Perhaps you agree that in this case it’s a consent issue, and that kids shouldn’t have to share toys with others they don’t know. But how do you reconcile this sentiment with the need for kids to develop empathy, kindness, and the ability to care about and collaborate with others? After all, these qualities are related to sharing—and in the very near future they will be the required skills for job security.
“…these qualities are related to sharing—and in the very near future they will be the required skills for job security.”
This is a tricky topic, say Katherine Ludwig and Ed Hess, coauthors of Humility Is the New Smart: Rethinking Human Excellence in the Smart Machine Age. They warn that automation will eliminate tens of millions of American jobs in the next decade and a half. Remaining or new kinds of jobs will require workers to excel at what smart machines and robots can’t.
This includes working in teams to creatively solve complex problems and emotionally engaging with other human beings. The underlying skills that drive those tasks are high social and emotional intelligence, humility, and an ability to cultivate trusting, compassionate relationships with others. Empathy and sharing are most definitely part of that package.

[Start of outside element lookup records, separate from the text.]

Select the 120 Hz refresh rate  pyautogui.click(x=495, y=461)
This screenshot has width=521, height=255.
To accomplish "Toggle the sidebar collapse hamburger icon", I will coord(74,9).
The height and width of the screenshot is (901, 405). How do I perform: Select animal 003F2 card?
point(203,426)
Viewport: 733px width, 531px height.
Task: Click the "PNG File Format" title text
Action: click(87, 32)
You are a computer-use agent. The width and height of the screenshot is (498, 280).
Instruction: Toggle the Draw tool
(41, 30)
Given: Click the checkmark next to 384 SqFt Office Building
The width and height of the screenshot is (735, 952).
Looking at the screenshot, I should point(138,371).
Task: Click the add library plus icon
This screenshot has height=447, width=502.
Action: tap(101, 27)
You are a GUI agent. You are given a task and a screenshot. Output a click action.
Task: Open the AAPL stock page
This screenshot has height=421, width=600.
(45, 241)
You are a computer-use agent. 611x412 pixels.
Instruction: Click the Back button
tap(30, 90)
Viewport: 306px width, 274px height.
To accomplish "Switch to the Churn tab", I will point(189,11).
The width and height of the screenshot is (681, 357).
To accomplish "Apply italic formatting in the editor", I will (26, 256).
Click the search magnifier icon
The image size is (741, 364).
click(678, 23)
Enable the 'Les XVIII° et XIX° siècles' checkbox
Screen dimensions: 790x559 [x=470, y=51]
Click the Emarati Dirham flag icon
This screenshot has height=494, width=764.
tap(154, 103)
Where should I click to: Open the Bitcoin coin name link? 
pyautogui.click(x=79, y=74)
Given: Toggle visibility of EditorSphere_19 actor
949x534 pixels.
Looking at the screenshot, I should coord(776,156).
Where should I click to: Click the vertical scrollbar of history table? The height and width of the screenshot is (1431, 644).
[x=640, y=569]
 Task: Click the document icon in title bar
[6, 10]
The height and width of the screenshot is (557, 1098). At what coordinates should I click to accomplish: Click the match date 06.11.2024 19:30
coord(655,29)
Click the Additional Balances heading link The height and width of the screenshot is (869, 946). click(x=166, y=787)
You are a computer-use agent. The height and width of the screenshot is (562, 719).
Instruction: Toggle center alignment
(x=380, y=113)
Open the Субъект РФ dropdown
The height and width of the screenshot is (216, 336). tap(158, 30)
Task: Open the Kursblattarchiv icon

“Anyone who wants to stay employable must develop a skill set based around ‘Otherness’—a tendency to focus less on ourselves and more on other people, what we can learn from and with them, and how we can best serve them,” says Hess.
The implication is clear: The way children relate to others is of the utmost importance from the start.
And while many parents may think this means forcing kids to share, Ludwig says that in many cases, it can do more harm than good. Forced sharing may teach kids the social norm of politeness and may allow parents to keep up appearances in front of others, but it’s not the same thing as raising them to be genuinely caring people who are capable of putting the needs and interests of others ahead of their own while still being able to draw healthy boundaries.
“Forcing kids to honor social protocol is not the best way to get them to look beyond themselves and connect with others,” says Ludwig. “They need opportunities and guidance to practice Otherness until it takes root and becomes an automatic internal mindset that guides their day-to-day behaviors.”
“Forcing kids to honor social protocol is not the best way to get them to look beyond themselves and connect with others.”
Leveraging developmentally appropriate ways to teach children sharing, empathy, and kindness has benefits that far surpass parents’ desires to raise kids who are decent people. It also primes them for developing the social and emotional skills they need to have a decent career.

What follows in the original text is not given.